And in September 2000 Leona Detiège, the Socialist mayor of Antwerp, declared that immigrants should be given the right to vote because "the Vlaams Blok is currently overrepresented [in the city council] as the immigrants are not allowed to vote."

Flemish dissatisfaction with Belgium has gained the VB the support of one million voters in this country of only ten million inhabitants — one million of whom are foreigners. From three percent of the Flemish vote in the 1987 general elections, the VB has risen relentlessly to 24.1 percent in the regional elections last June. That won the VB 32 of the 124 seats in the Flemish regional parliament, making it the largest single party.

But, ostensibly because of its position on immigration, the VB has constantly been smeared by the establishment parties as a "racist" organisation, and it has been excluded from participation in the coalitions that typically control Belgian federal, regional and municipal legislatures by the so-called "cordon sanitaire" agreement, in which all the other parties piously vowed never to form a coalition with "racists."

The VB’s anti-immigration rhetoric, however, is directed exclusively at Muslim fundamentalists to whom its message is to "assimilate or return home." In Antwerp, where the party is supported by 34.9 percent of the electorate, the VB has a large backing of orthodox Jews who feel threatened by Islamic extremists like Jahjah. Filip Dewinter, the leader of the Antwerp chapter of the VB, said last March 23rd when he introduced Israeli author Avi Lipkin, a former spokesman of the Israeli army, to a VB audience, that Israel is "the vanguard of the West in a feudal Middle East."

In fact, there are other reasons why the VB is shunned by Belgium’s establishment parties.

"Its conservative family policies, its deeply felt ethical objections to abortion and euthanasia, its radical pursuing of the interests of Flanders, its republicanism, these are the issues voiced by no other party, these are in practice the indiscussable phantasms of the Vlaams Blok,"

a leading left-wing columnist wrote in the anti-VB Flemish newspaper De Standaard last January.

In October 2000, the Vlaams Blok was brought to court by the Centre for Equal Opportunities and the Fight against Racism (CEOFR), a taxpayer-funded government quango reporting directly to the Prime Minister, with representatives of all political parties — except the VB — on its board.

The CEOFR has authority to prosecute "racists" under the Belgian Anti-Racism Act.
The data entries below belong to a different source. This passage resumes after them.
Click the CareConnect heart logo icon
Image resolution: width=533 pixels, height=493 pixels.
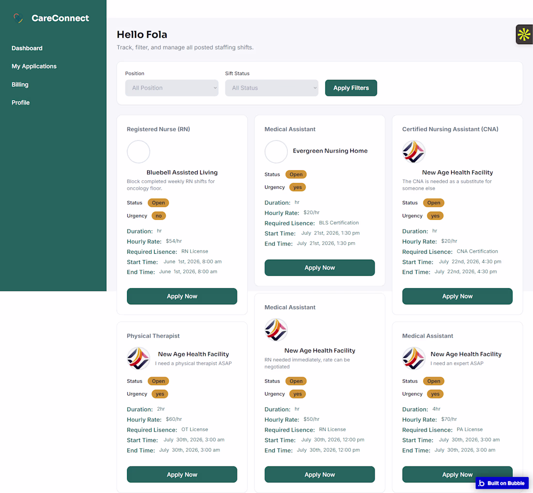[x=18, y=18]
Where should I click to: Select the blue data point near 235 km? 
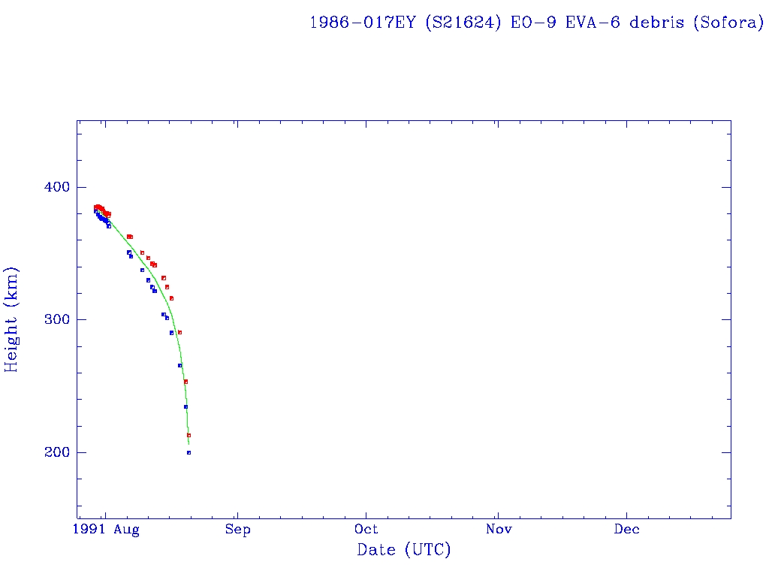[x=185, y=406]
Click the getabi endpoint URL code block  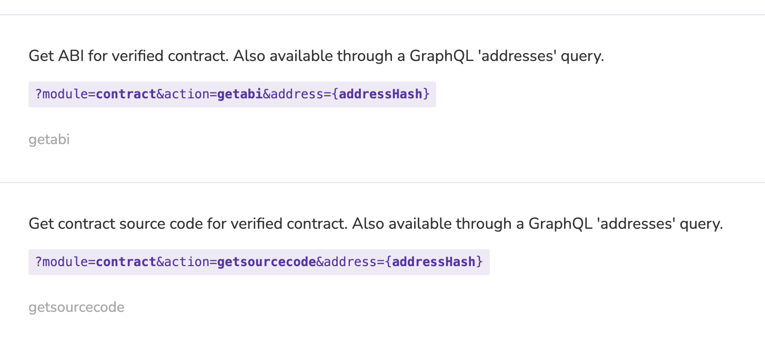point(232,94)
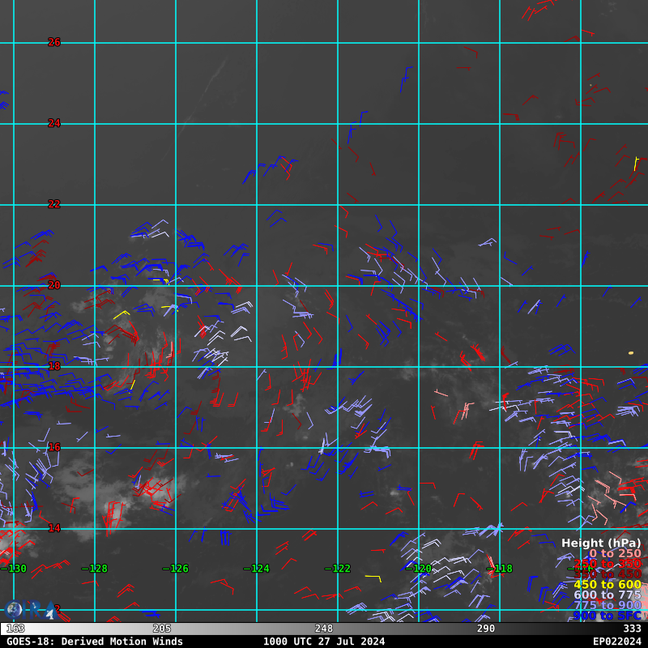Click the latitude 22 grid label
This screenshot has height=648, width=648.
(x=54, y=204)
Article 1 of this bill defines "discrimination" as

"each form of distinction, exclusion, restriction or preference, which has or may have as its aim or consequence that the recognition, the enjoyment or exercise on an equal footing of human rights and fundamental freedoms in the political, economic, social or cultural sphere or in other areas of social life, is destroyed, affected or restricted." [emphasis added]

This, of course, is a dangrously vague definition — note the weasel words "may have," the fact that the law covers all areas of social life, and that it’s an offense if "rights" or "freedoms" are (or may be) only "affected," even unintentionally ("as a consequence").
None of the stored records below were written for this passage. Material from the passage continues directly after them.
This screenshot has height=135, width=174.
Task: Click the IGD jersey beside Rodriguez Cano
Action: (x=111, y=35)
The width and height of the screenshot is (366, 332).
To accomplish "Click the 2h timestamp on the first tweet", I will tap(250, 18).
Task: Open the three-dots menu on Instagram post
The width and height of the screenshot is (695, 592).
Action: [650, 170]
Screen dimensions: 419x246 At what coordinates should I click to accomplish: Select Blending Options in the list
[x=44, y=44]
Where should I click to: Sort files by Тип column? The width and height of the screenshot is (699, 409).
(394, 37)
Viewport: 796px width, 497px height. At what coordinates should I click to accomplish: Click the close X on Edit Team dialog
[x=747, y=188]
And last year, the Belgian Parliament voted an enhanced Anti-Discrimination Act which reversed the burden of proof. The complainant no longer needs to prove that the accused does indeed "discriminate." It is up to the accused to prove that he does not.

This April, after a prolonged judicial battle of almost four years, the CEOFR complaint led to a conviction of the VB as a "racist" organisation by a Court of Appeal in Ghent.

The court cited a selection of texts provided by the CEOFR. These texts were an anthology of 16 different excerpts from publications by various local VB chapters between 1996 and 2000.

Many of the texts simply quoted official statistics on crime rates and social welfare expenditure. But they were, according to the court, published with "an intention to contribute to a campaign of hatred."

One of the texts, which dealt with the position of women in fundamentalist Muslim societies, was written by a female Turkish-born VB member who had herself been raised in such an environment and had been subjected to a forced marriage. But the court said that, although the claims that were made in the story were not necessarily untrue, the VB published it "not to inform the public about the position of women in the Islamic world, but to depict the image [of non-indigenous people] as unethical and barbarian."

The Belgian Anti-Racism Act, in its notorious Article 3, not only punishes "racists," but everyone who, in whatever way, has any dealings with them:

"Punishment with imprisonment for one month to one year and a fine of fifty francs to one thousand francs or with either of these is applied to whoever belongs to a group or society which clearly and repeatedly practices or teaches discrimination [ … ], as well as to whoever cooperates with such a group or society."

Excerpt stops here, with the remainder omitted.